Work instructions → What is needed is an exact reproduction of the lines in the records below, starting at the line with "The height and" and ending at the line with "Screen dimensions: 644x464", both included, and nothing else; pictures stay out.

Data extracts →
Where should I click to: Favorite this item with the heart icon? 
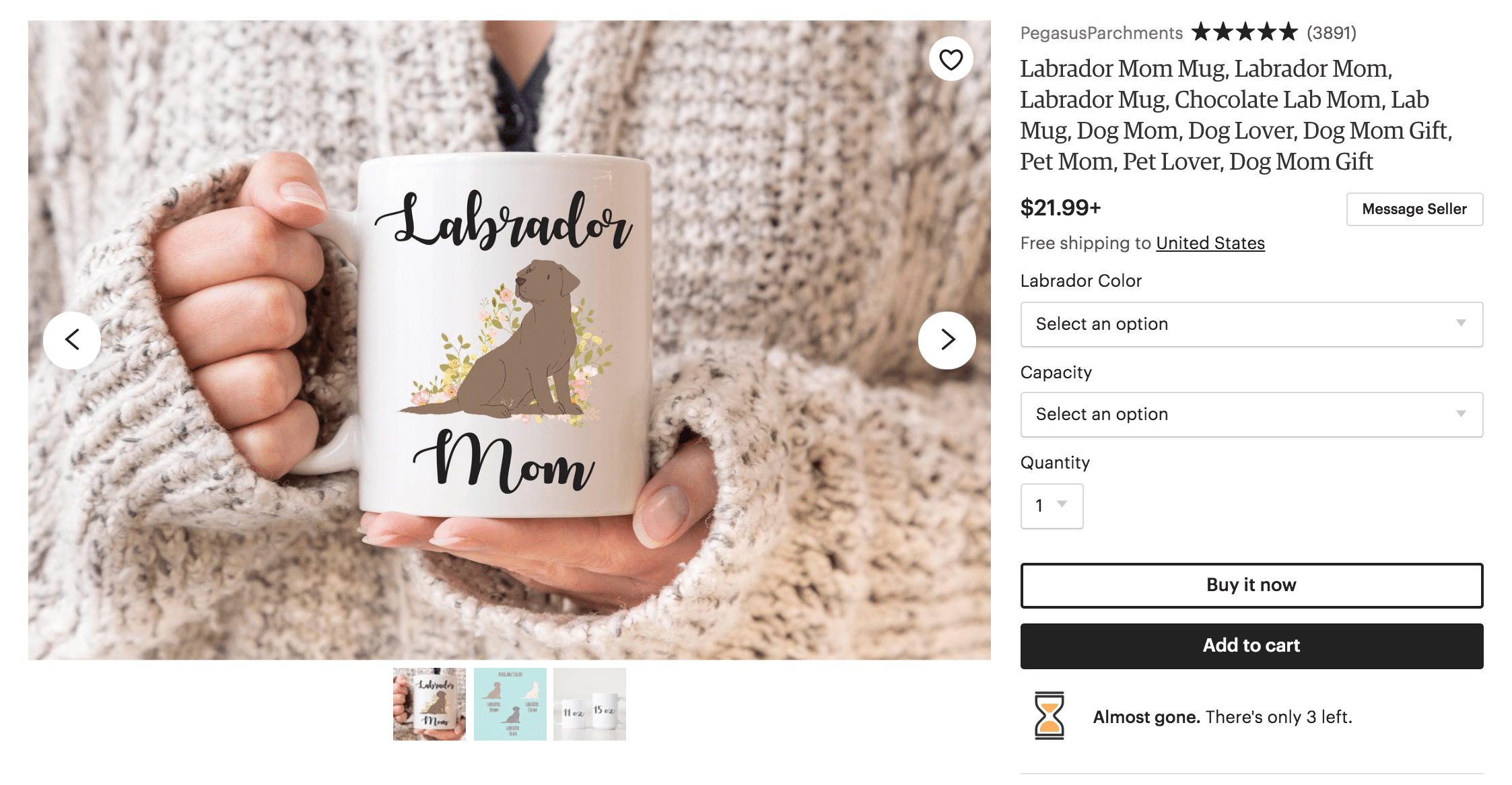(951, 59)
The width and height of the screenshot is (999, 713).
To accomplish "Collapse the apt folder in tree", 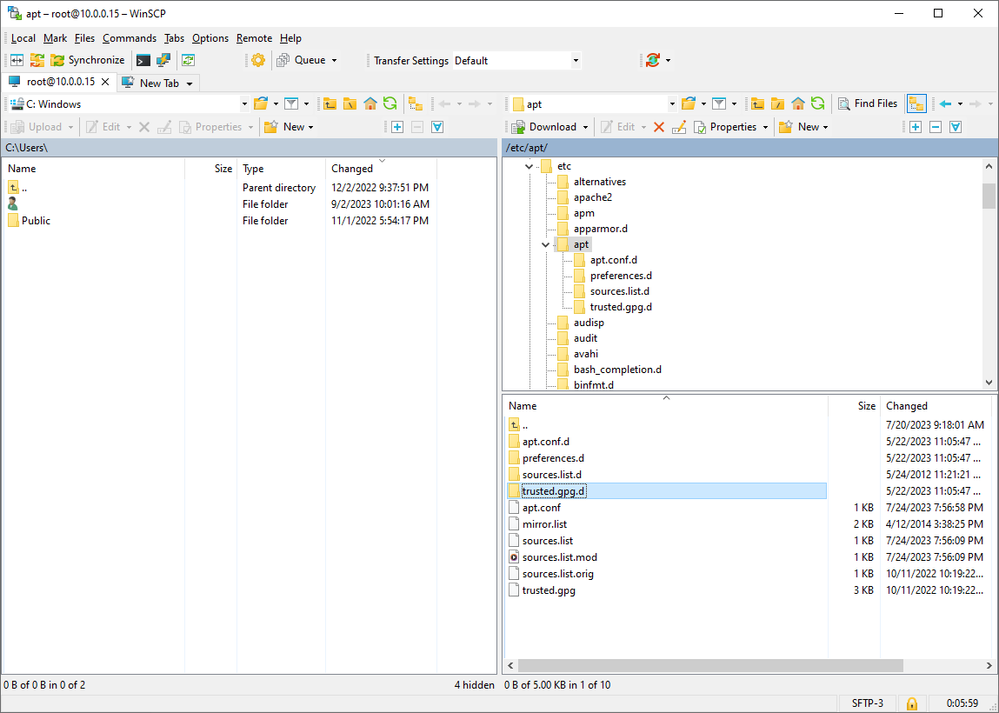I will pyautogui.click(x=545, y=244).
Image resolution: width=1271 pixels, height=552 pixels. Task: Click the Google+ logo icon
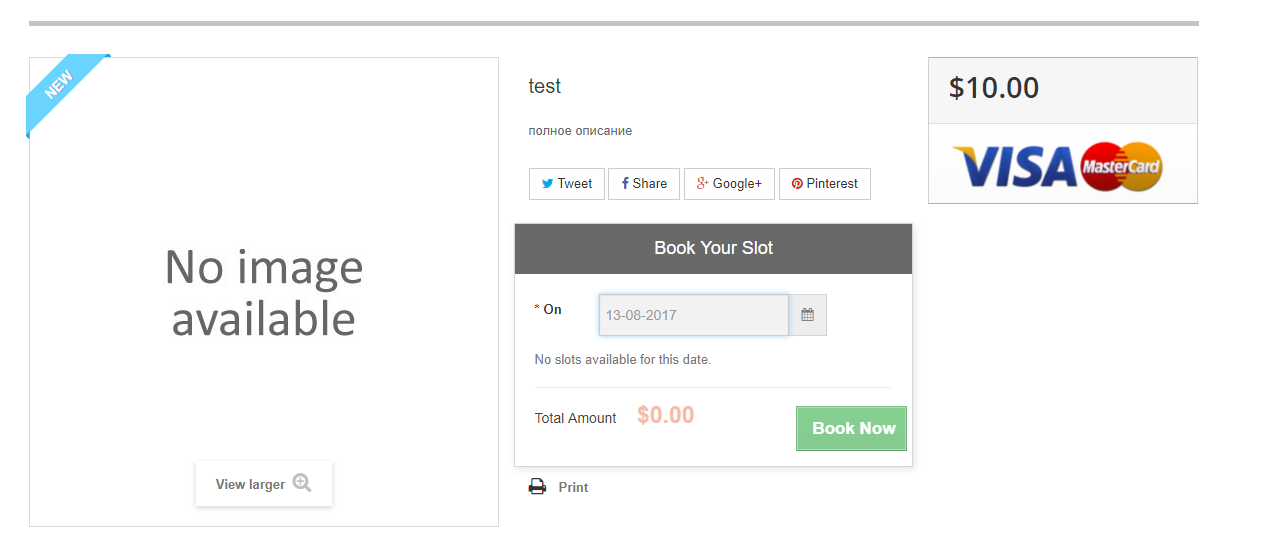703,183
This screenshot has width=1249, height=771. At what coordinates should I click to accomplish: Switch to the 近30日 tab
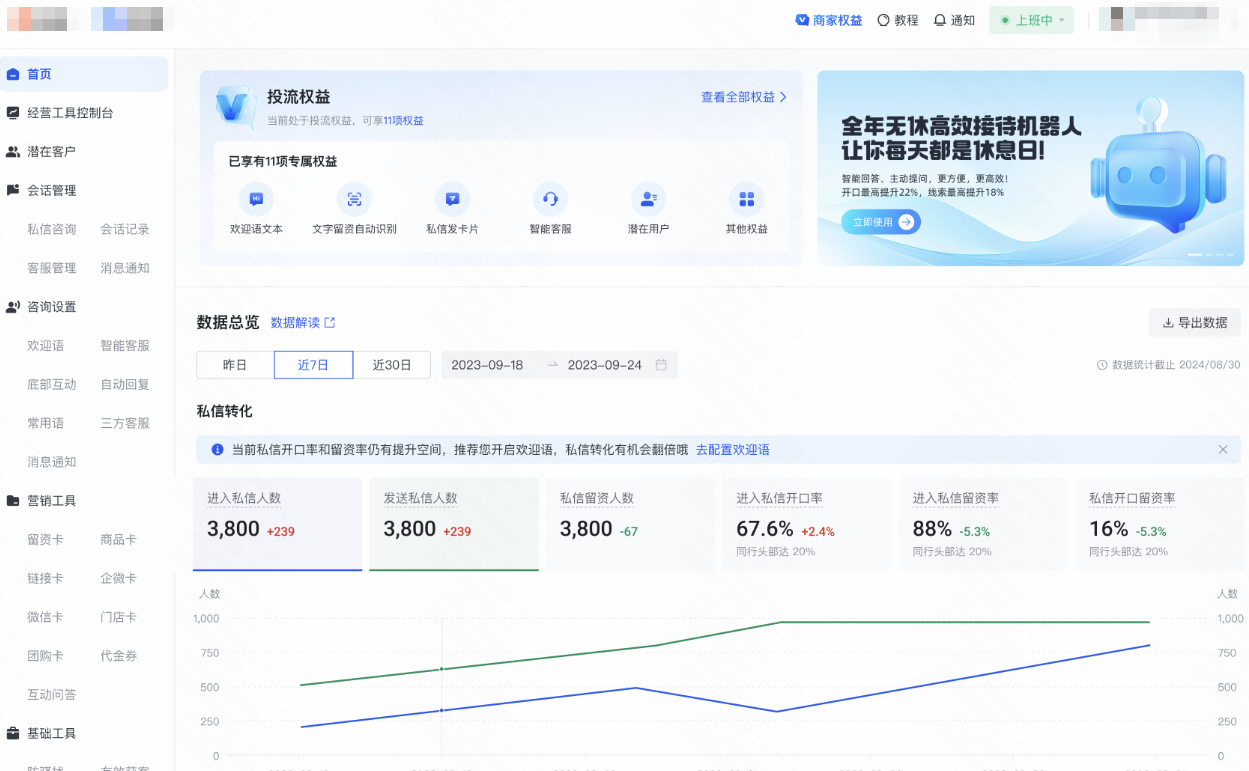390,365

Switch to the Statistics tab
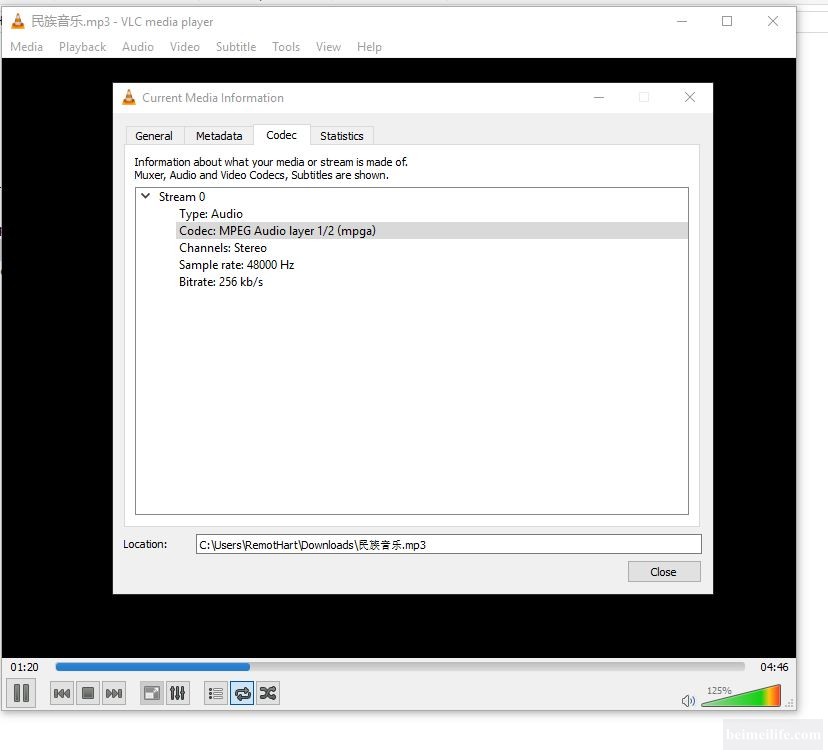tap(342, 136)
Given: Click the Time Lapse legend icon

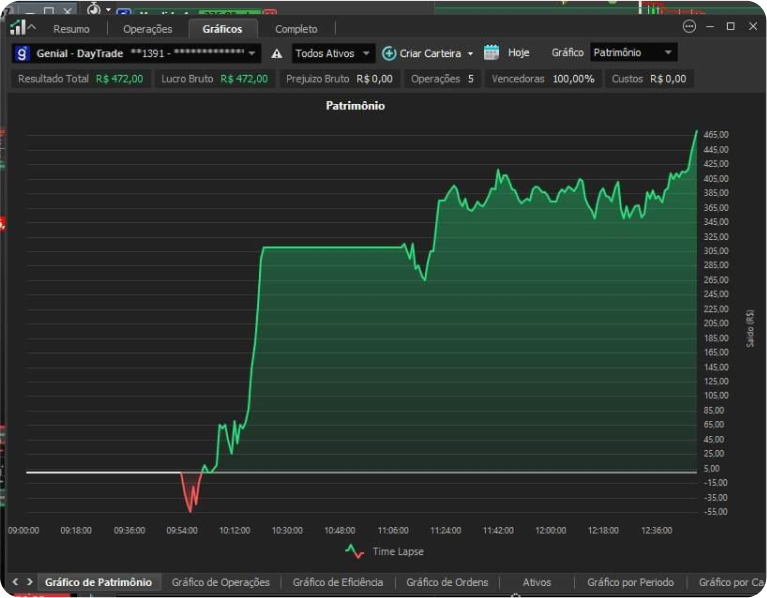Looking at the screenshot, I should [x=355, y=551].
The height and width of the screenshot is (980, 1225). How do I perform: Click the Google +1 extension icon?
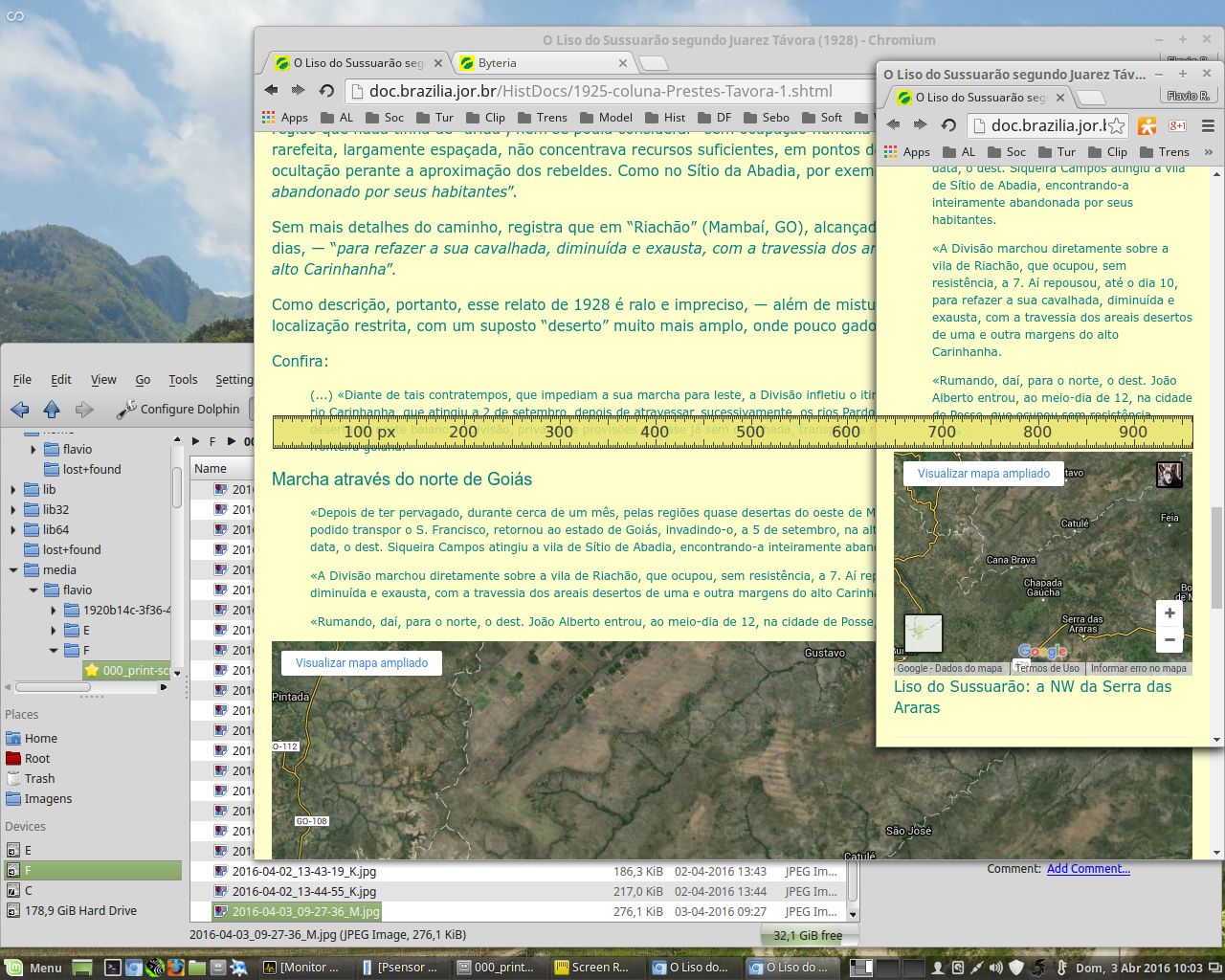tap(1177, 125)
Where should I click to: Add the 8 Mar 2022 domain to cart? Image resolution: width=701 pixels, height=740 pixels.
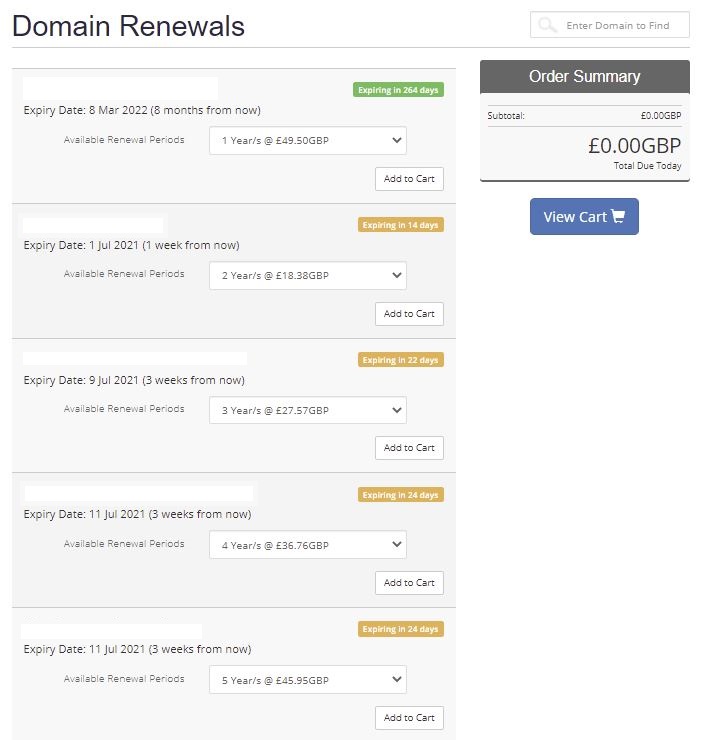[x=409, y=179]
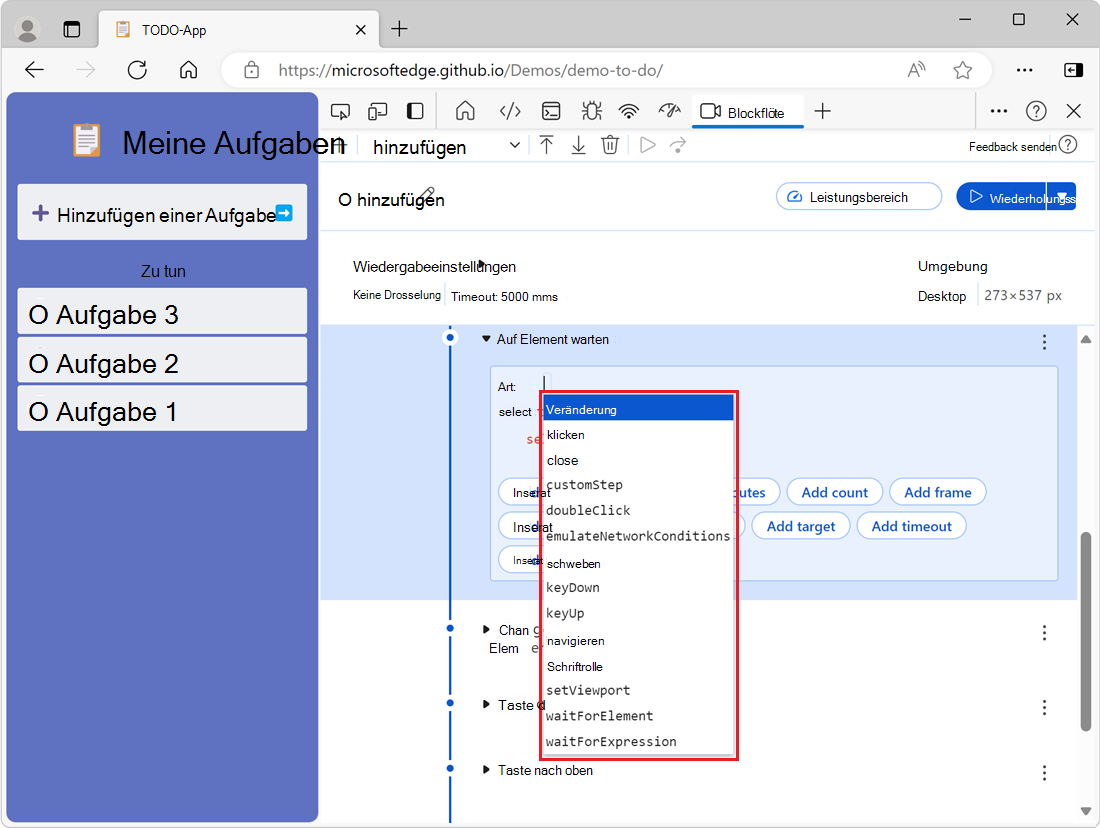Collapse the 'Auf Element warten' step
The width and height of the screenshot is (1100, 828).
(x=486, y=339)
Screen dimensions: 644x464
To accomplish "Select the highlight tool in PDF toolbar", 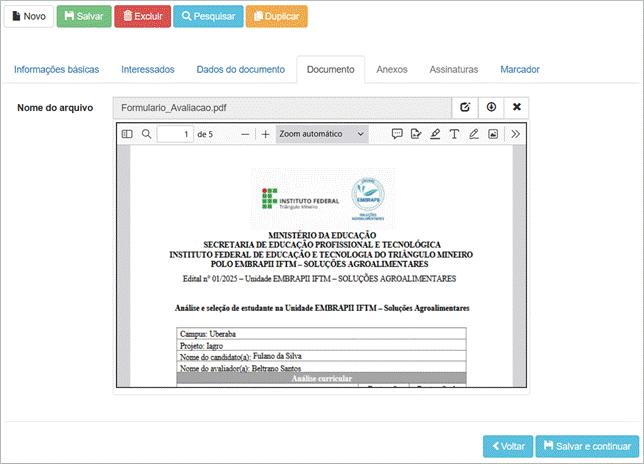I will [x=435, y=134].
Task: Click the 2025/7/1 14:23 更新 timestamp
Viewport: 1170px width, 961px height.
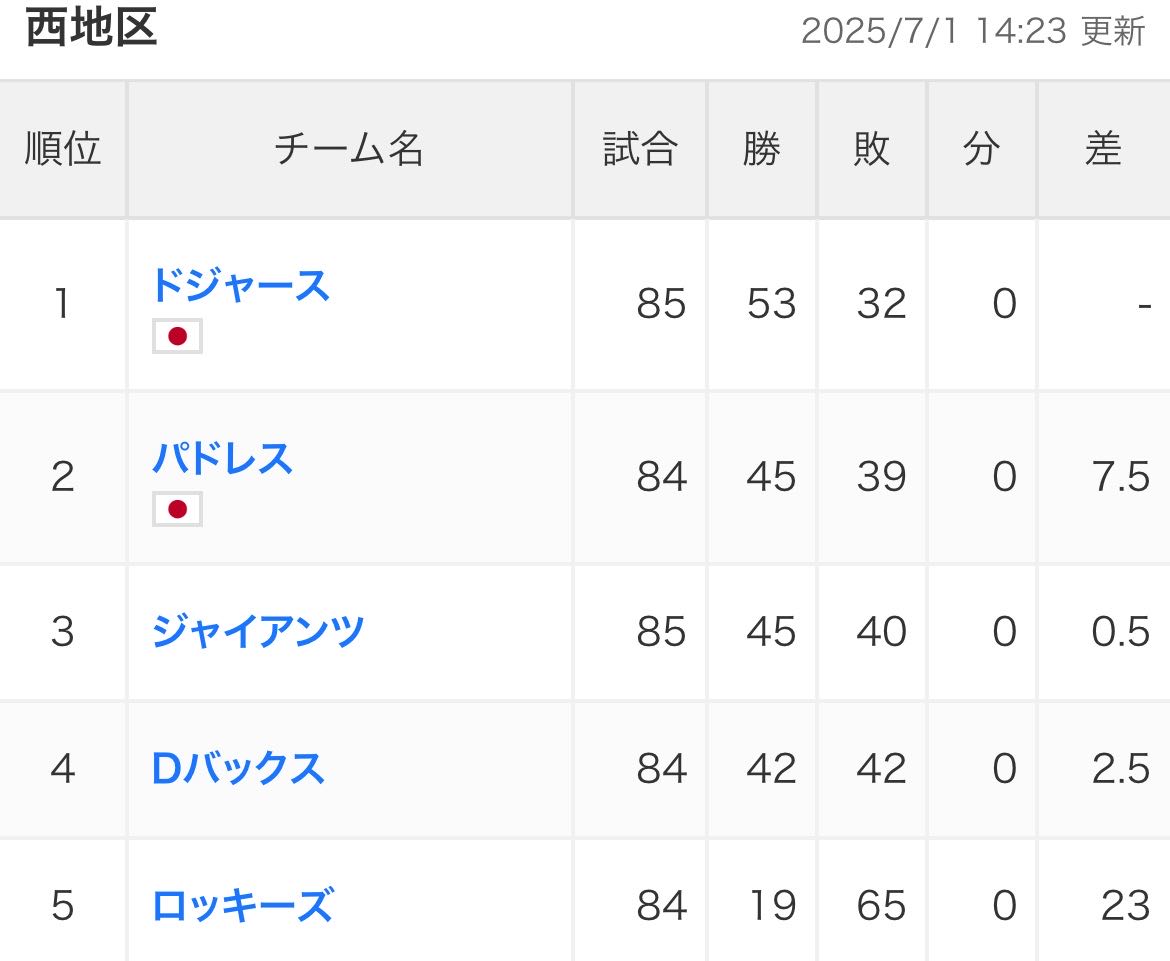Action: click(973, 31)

Output below →
The height and width of the screenshot is (980, 1225). How do I perform: Click the Google +1 extension icon?
tap(1177, 125)
Where should I click to: Add the 8 Mar 2022 domain to cart? Image resolution: width=701 pixels, height=740 pixels.
[x=409, y=179]
Collapse the 'Auf Element warten' step
The width and height of the screenshot is (1100, 828).
(x=486, y=339)
Screen dimensions: 644x464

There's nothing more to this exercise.